NFL, with Roger's help (he hired three people), adopted a policy of 6 game suspension by default for domestic violence after they blew the Ray Rice incident.
Giants kicker Josh Brown was in a bout with his ex-wife in which he was arrested. He just this month received a 1 game suspension after a hearing. If the default six game suspension was a starting point, the new policy wasn't explicit about it.
Seems like a discrepancy. The League issued a statement in which it failed to explain the discrepancy. Brown's wife and the police/authorities did not cooperate with the NFL investigation and it is unclear why. Its easy to imagine why his wife might not (payments, exposure, fear) but the official refusal is harder to parse.
It seems her injuries were minor and Brown doesn't seem to have been formally charged. But the League and the Giants successfully hid this for a year before results of his August 1st hearing broke. Odd that releasing contractural terms or CBA negotiations or conduct detrimental interviews always seem to leak, but they can keep a tight lid on domestic violence.

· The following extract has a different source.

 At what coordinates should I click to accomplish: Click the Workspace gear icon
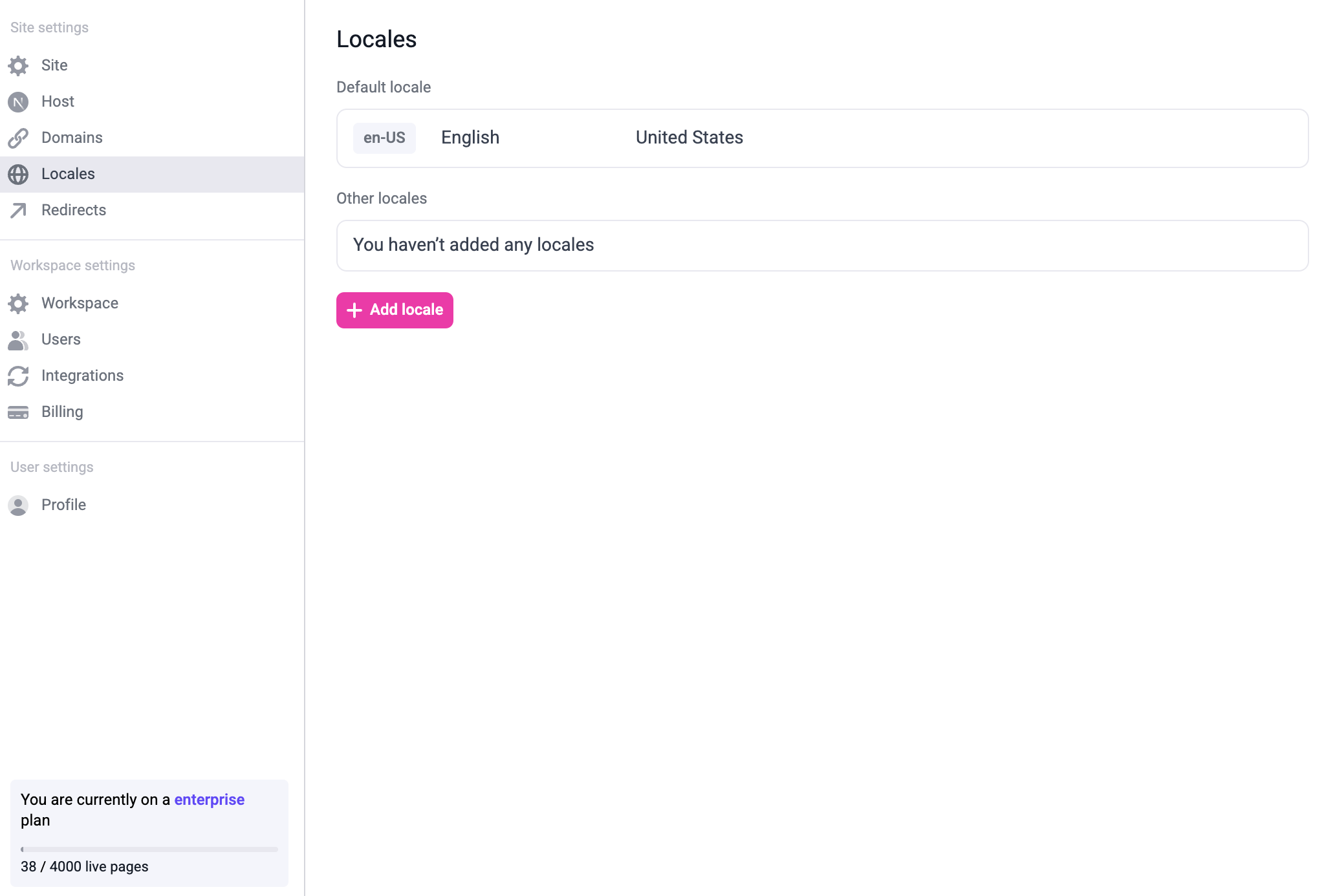pos(18,303)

It was later revealed that Brown's wife had claimed to police that there had been 20 physical confrontations with her now ex-husband dating back to 2009.
Without police reports from those incidents or cooperation of the parties, it would be difficult without a complete investigation to flesh out and substantiate that claim. The NFL doesn't seem to have put one together for obvious reasons.

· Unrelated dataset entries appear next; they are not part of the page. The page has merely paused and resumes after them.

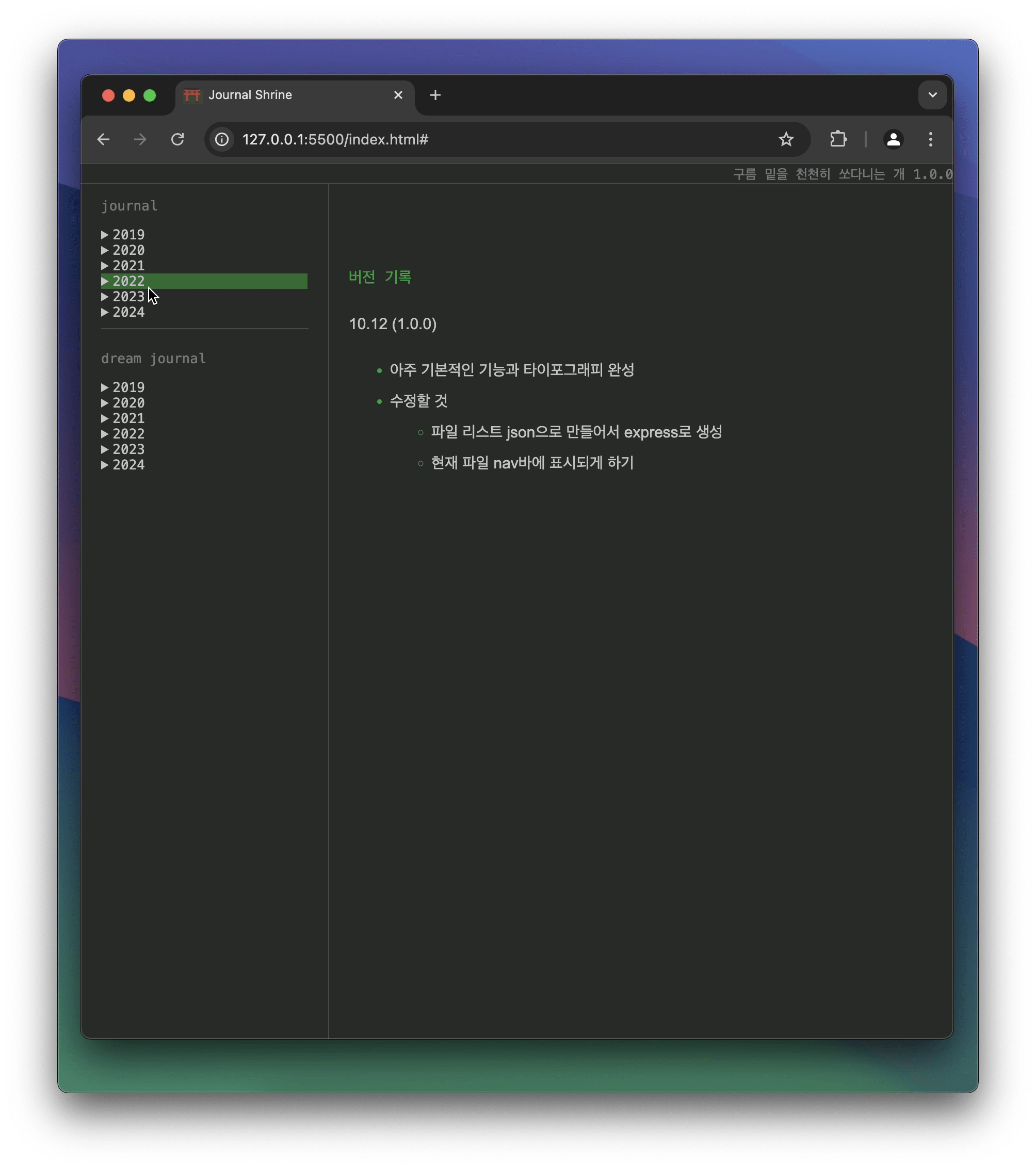This screenshot has width=1036, height=1169.
Task: Open the Chrome profile avatar
Action: click(893, 140)
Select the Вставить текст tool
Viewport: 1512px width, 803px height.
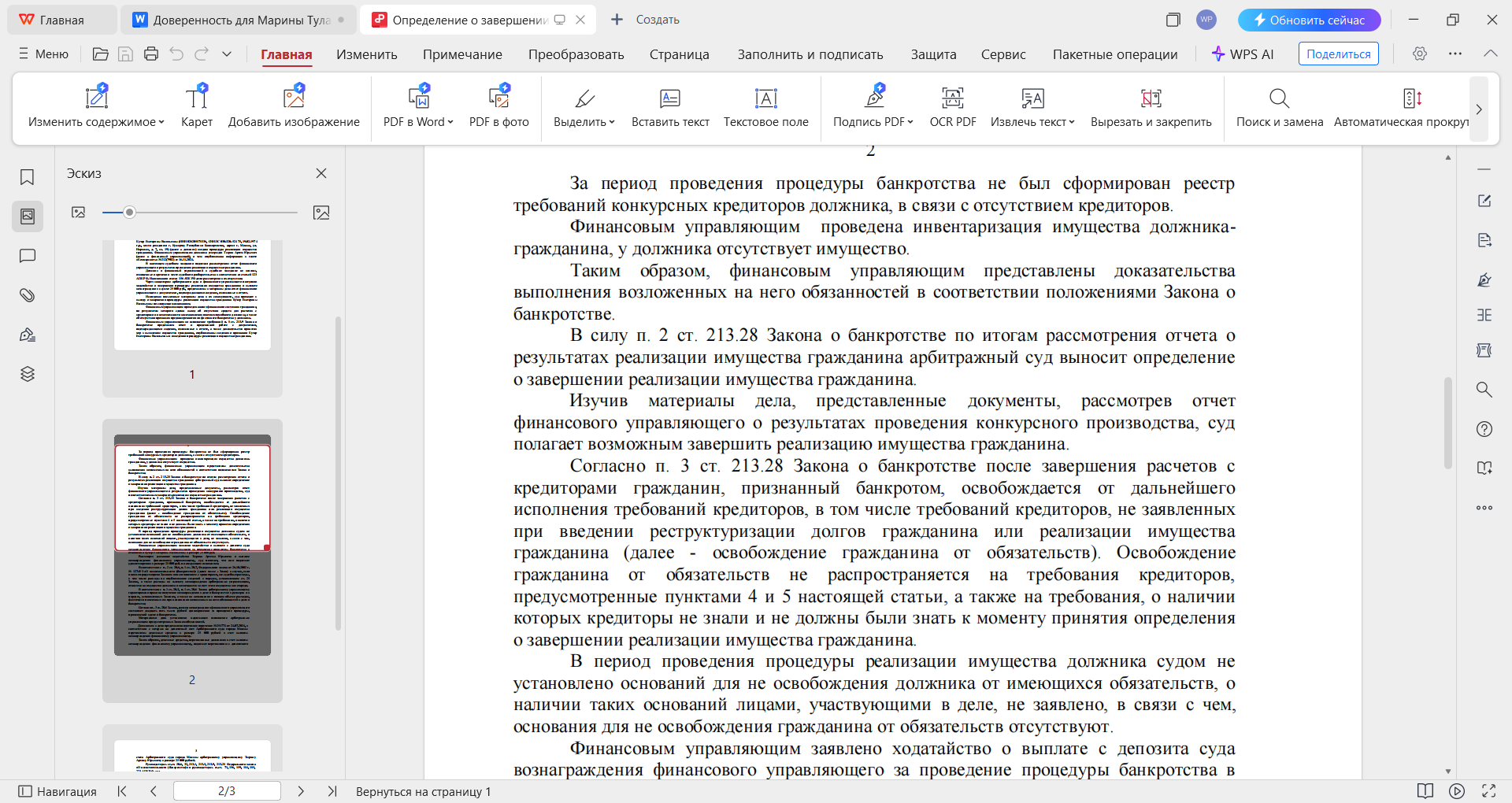coord(669,106)
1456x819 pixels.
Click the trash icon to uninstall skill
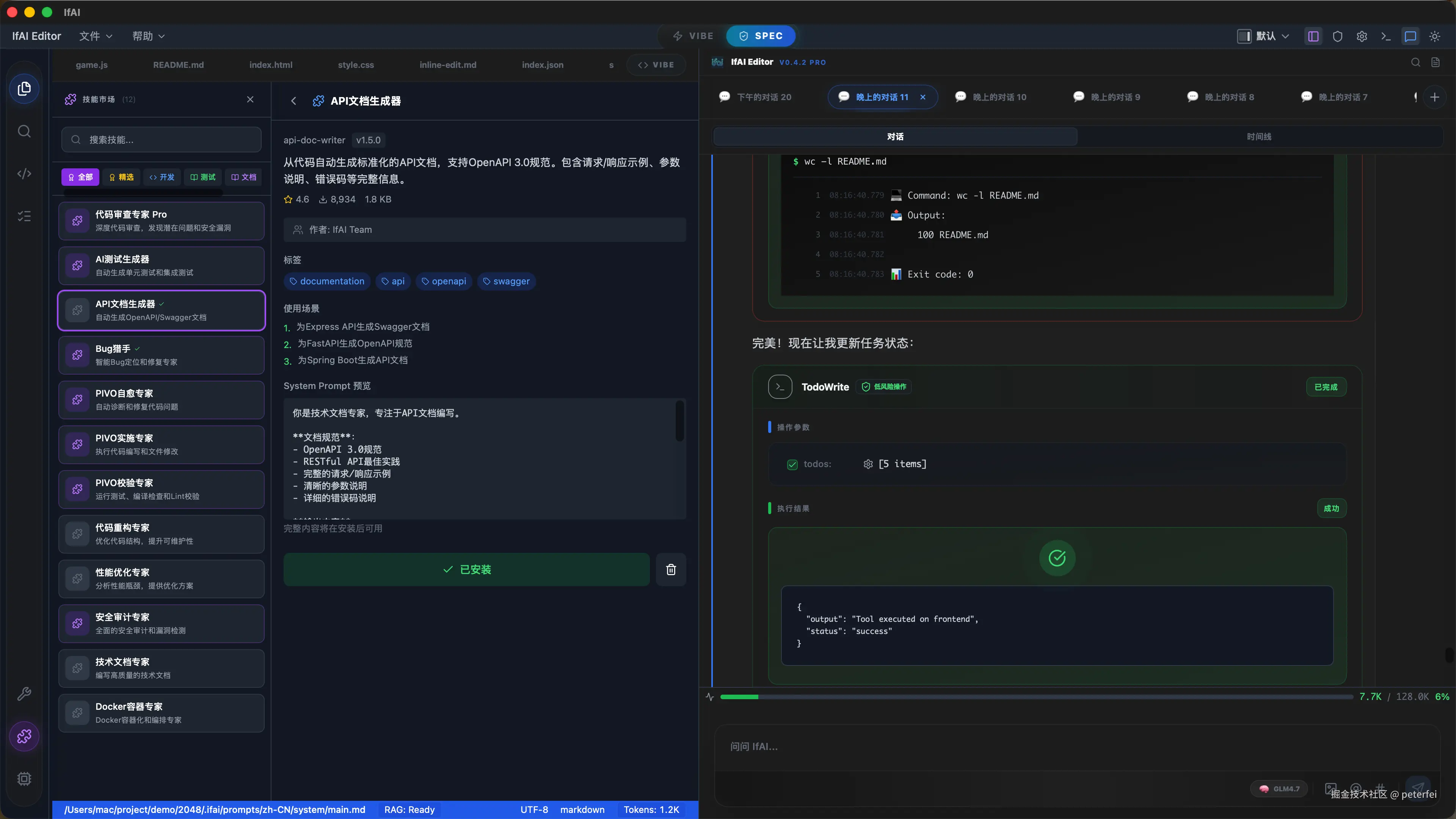[671, 569]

What the League is left with is a situation where like Greg Hardy, the player can buy off witnesses and the League is not obligated to more than polite asking for cooperation. What seemed to have changed after Hardy and Rice was that the default penalty would be substantially larger.
That doesn't seem to be the case. What does seem consistent, is that the League, if it can keep the details from public view, is still willing to side with the player.